• **目的**
提示文のうち「ページ数:229ページ」から「んでいるのではないだろうか。」までの範囲を、一字一句そのまま書き写せ。

• **提示文**
%%

『ブランド人』になるには? 田端信太郎の正統派ビジネス書を要約!

会社員ながら「並の野球選手以上の収入を得ているプロサラリーマン」として話題を集めた田端信太郎氏が、自らの体験をもとに「ブランド人」になるためのルールを徹底解説!厳しい言葉を並べながらも、中身は意外なほどに「正統派なビジネスの教科書」である本書。自分のブランド力を上げたいビジネスパーソン必見の一冊だ。

ブランド人になれ!

タイトル:ブランド人になれ!

著者:田端 信太郎

ページ数:229ページ

出版社:幻冬舎

定価:1,620円

出版日:2018年7月5日

 

Book Review

昨今の「自分を仕事にする」ことがもてはやされる流れを見て、時代に置いていかれているように感じ、モヤモヤしているビジネスパーソンは多いはずだ。そして、どうすれば自分のブランド力を上げられるのかと悩んでいるのではないだろうか。

%%

• **記録データ**
%%

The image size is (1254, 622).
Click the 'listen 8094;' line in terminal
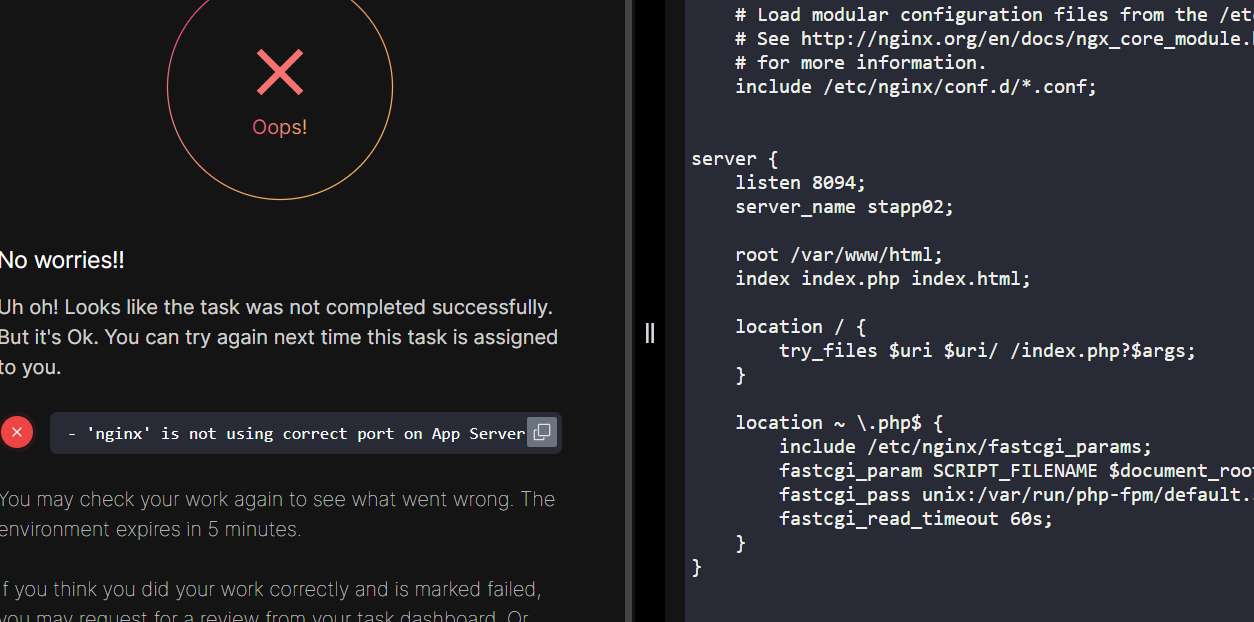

%%

• **記述解答**
ページ数:229ページ

出版社:幻冬舎

定価:1,620円

出版日:2018年7月5日

 

Book Review

昨今の「自分を仕事にする」ことがもてはやされる流れを見て、時代に置いていかれているように感じ、モヤモヤしているビジネスパーソンは多いはずだ。そして、どうすれば自分のブランド力を上げられるのかと悩んでいるのではないだろうか。